■ **EXERCISES TO COMPLETE**
• a. In the notes on Gunther Teubner's talk, what subject is Teubner named as the key person writing about?
• b. Please say whether each statement agrees with the notes on Gunther Teubner's talk, answering yes or no and quoting the deciding words: (i) "self-regulation" is meant as a closed field that doesn't look at the outside world; (ii) regulation works only with inclusion; (iii) the talk was heard last week.

■ **READING PASSAGE**

1. Yesterday I heard a talk by Gunther Teubner. Teubner is the key person who writes about law and autopoiesis. Some key snippets from my perspective (paraphrasing mine):
We're always tempted to say that there are democratic deficits everywhere. We look for delegation and binding to political processes. But we've gradually exhausted our democratic imagination through all of these experiments. Maybe we should turn things around and look outwards at social institutions that are not necessarily democratic and yet are making great contributions to the world in their various sectors. . ..
By "self-regulation," I don't mean a closed field that doesn't look at the outside world. Regulation is only possible when external pressure persuades/moves a system to change its direction. Regulation only works with inclusion, so law does of course include political processes but re-understands and reconstructs them.

■ **INFORMATION PROVIDED**
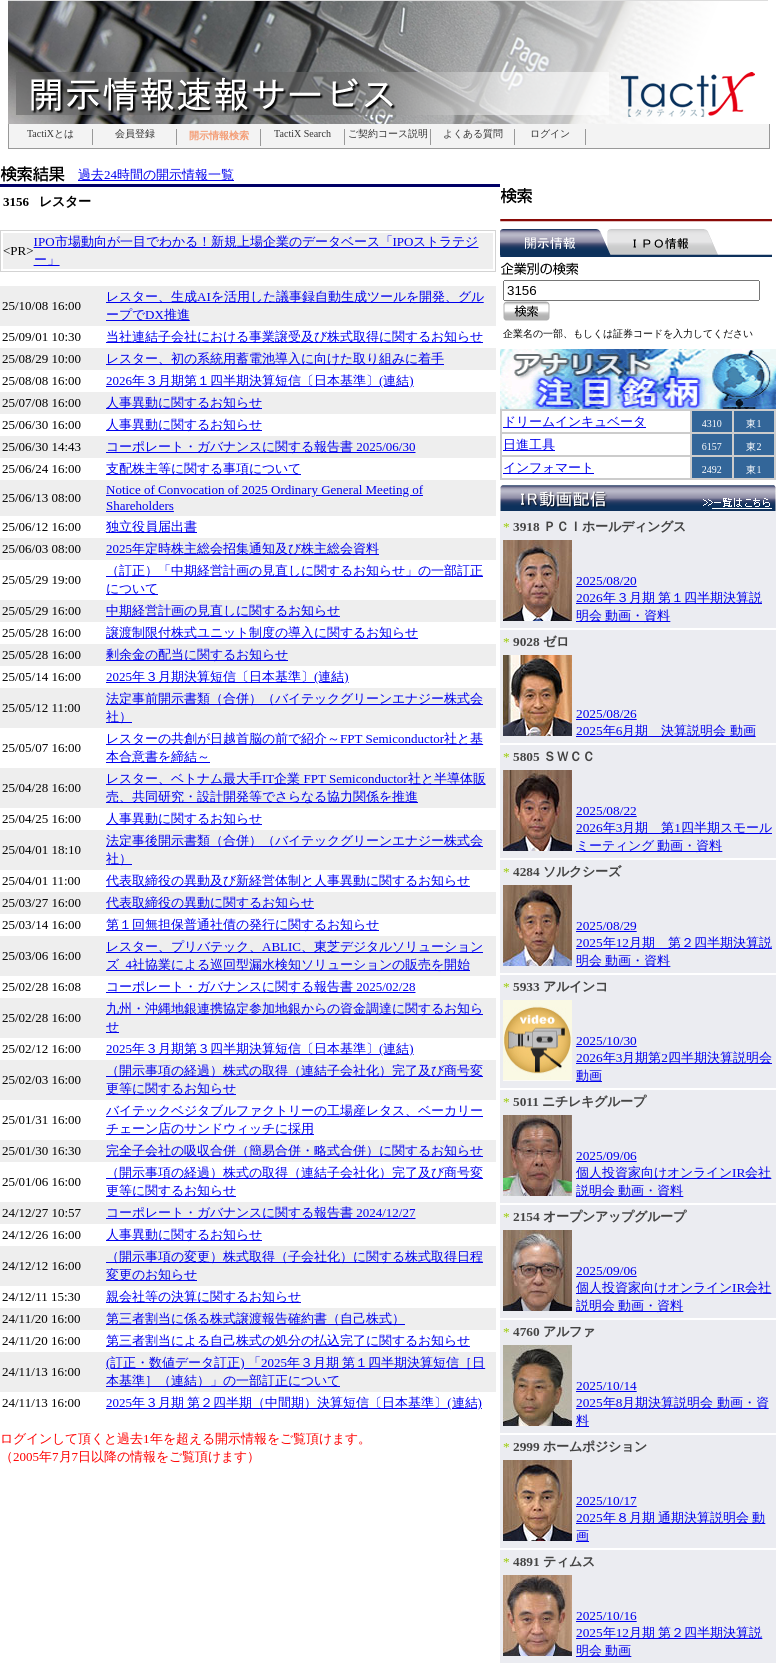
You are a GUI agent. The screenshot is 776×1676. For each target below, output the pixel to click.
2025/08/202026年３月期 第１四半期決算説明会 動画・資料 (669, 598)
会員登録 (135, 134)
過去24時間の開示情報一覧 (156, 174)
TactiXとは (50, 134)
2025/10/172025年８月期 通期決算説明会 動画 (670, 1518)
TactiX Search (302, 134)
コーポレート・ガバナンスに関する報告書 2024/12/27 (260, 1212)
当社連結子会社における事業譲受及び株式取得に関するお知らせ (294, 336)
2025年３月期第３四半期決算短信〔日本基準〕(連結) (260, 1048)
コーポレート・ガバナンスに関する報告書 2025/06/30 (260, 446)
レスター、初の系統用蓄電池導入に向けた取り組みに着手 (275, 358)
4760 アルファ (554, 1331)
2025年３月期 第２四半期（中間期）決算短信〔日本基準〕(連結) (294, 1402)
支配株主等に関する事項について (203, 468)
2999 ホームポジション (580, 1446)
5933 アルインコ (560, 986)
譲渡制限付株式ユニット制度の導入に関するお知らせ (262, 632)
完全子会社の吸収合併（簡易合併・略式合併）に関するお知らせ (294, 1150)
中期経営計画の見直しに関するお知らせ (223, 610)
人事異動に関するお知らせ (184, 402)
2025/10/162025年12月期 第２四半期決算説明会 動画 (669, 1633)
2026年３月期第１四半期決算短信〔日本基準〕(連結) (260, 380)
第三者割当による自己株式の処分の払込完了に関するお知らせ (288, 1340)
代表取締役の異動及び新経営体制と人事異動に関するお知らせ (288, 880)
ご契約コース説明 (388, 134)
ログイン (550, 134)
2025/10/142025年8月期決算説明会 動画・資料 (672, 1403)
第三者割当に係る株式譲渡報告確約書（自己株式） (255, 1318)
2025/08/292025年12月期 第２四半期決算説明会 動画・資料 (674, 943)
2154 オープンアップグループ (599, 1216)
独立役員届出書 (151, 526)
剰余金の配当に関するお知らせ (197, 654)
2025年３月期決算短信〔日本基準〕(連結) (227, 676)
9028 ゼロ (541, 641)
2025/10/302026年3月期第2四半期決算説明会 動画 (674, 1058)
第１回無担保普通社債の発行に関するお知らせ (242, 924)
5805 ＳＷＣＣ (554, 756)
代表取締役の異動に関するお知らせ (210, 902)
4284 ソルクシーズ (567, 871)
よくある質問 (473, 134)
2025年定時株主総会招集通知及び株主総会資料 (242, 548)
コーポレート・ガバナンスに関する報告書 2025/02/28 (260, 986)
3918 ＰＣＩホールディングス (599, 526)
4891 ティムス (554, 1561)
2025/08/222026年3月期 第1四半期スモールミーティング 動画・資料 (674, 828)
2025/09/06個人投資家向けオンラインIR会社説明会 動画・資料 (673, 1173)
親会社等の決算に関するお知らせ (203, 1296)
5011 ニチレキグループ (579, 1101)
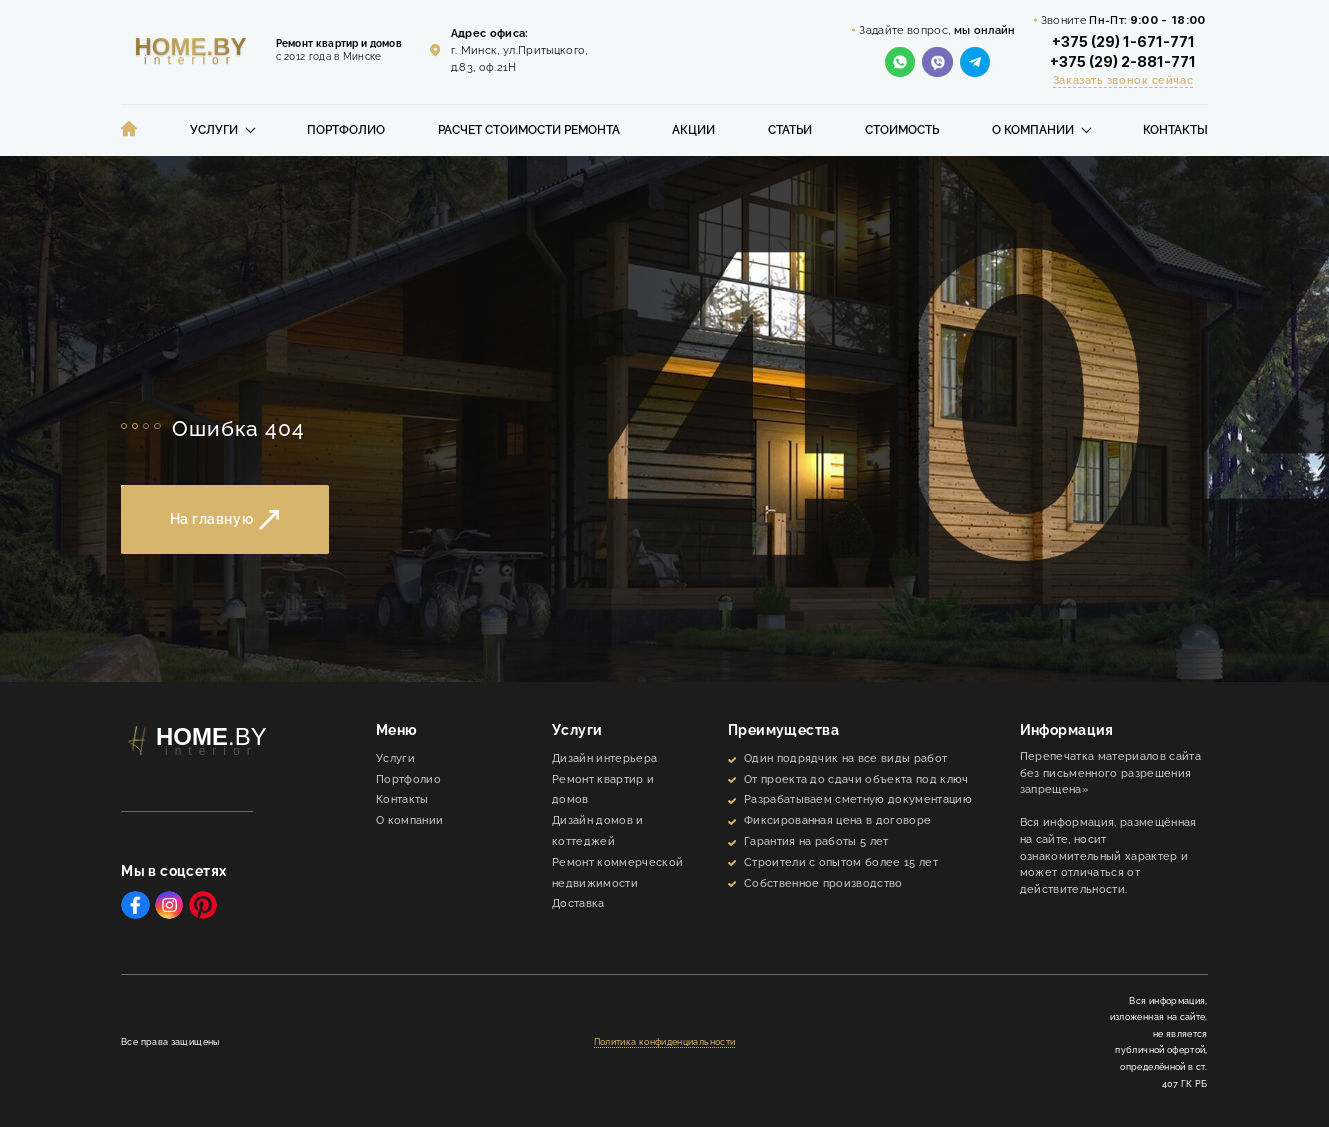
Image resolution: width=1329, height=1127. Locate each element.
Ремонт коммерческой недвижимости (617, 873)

■ **FULL ANSWERS**
• a. Law and autopoiesis.

• b.
(i) No: "By "self-regulation," I don't mean a closed field that doesn't look at the outside world."
(ii) Yes: "Regulation only works with inclusion"
(iii) No: "Yesterday I heard a talk by Gunther Teubner."